- Introduction: Planning your live chat deployment
- Step 1 (Deployment guide): Align chat goals with business objectives
- Step 2 (Deployment guide): Manage customer experience and chat volume
- Step 3 (Deployment guide): Determine your staffing requirements
- Step 4 (Deployment guide): Train your agents
- Step 5 (Deployment guide): Build a chat workflow
- Step 6 (Deployment guide): Monitor success metrics and improve chat deployment
There are three aspects of training chat agents:
- Ensure agents have a solid understanding of your product or service
- Provide guidance on the proper etiquette for chatting with customers
- Familiarize agents with Zendesk Chat
Give agents the relevant knowledge
To get new agents onboarded, make sure you have a well-organized internal knowledge base they can use to learn about your product or service. Once they have read through the KB, test them on the material. If they can't answer basic questions about your product or service, they won’t be able to help customers.
To make complex answers easier to deliver, consider creating shortcuts with product-specific information. These will allow agents to quickly answer challenging questions.
Having an internal shared knowledge base is also useful for agents to keep themselves apprised of the latest product updates.

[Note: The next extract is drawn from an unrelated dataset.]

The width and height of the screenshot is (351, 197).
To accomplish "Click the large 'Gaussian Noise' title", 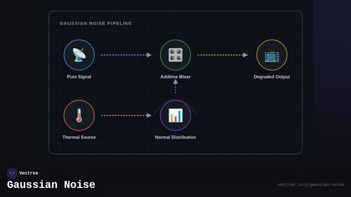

In general, the agent knowledge base, standard text, canned messages, snippets, and URLs should be shared and integrated. Creating and maintaining individual information repositories is expensive and difficult to maintain. It also increases the risk of creating and using contradictory information which will erode the customer’s level of trust.
Teach chat etiquette
Having the relevant product knowledge is important, but chat is quite different from email or even social support. Customers won’t wait minutes, let alone hours for a response and the onus will be on the chat agent to ensure they are able to serve customers in real-time.
In general, customers perceive chat as a more personal interaction channel than say email. Customers are used to “chatting” with their friends and family over SMS – a platform where emojis and LOLs rule – so they might expect a similar tone when talking to the chat agent of a business. However, it’s never a good idea for your agents to assume this. It’s best for agents to assess each situation individually and, when in doubt, err on the side of formality.
To ensure agents are providing customers with the best possible responses, create a few generic shortcuts. For example, you can create a simple greeting shortcut that agents can use for all customers (“Hi! Welcome to Omni Wear. Is there anything I can help you with?”). Not only does this ensure that your brand voice stays consistent, less confident agents can use it to get their feet wet.
Finally, always review chat transcripts and CSAT scores. These will show if customers are happy with their experience and if your agents are able to maintain your brand voice.
Additional considerations
Before creating a training plan for your agents, here are some questions to consider:
- How complicated are your products?
- What is the experience level of your agents?
- What kind of resources do agents have access to? What can they share with customers?
- Do you normally see customers asking the same kinds of questions?
- What is the native language of your agents? Is it the same as the majority of your customers?
- Do you have very strict brand or similar guidelines?
- Do your agents have experience with other chat or live support products?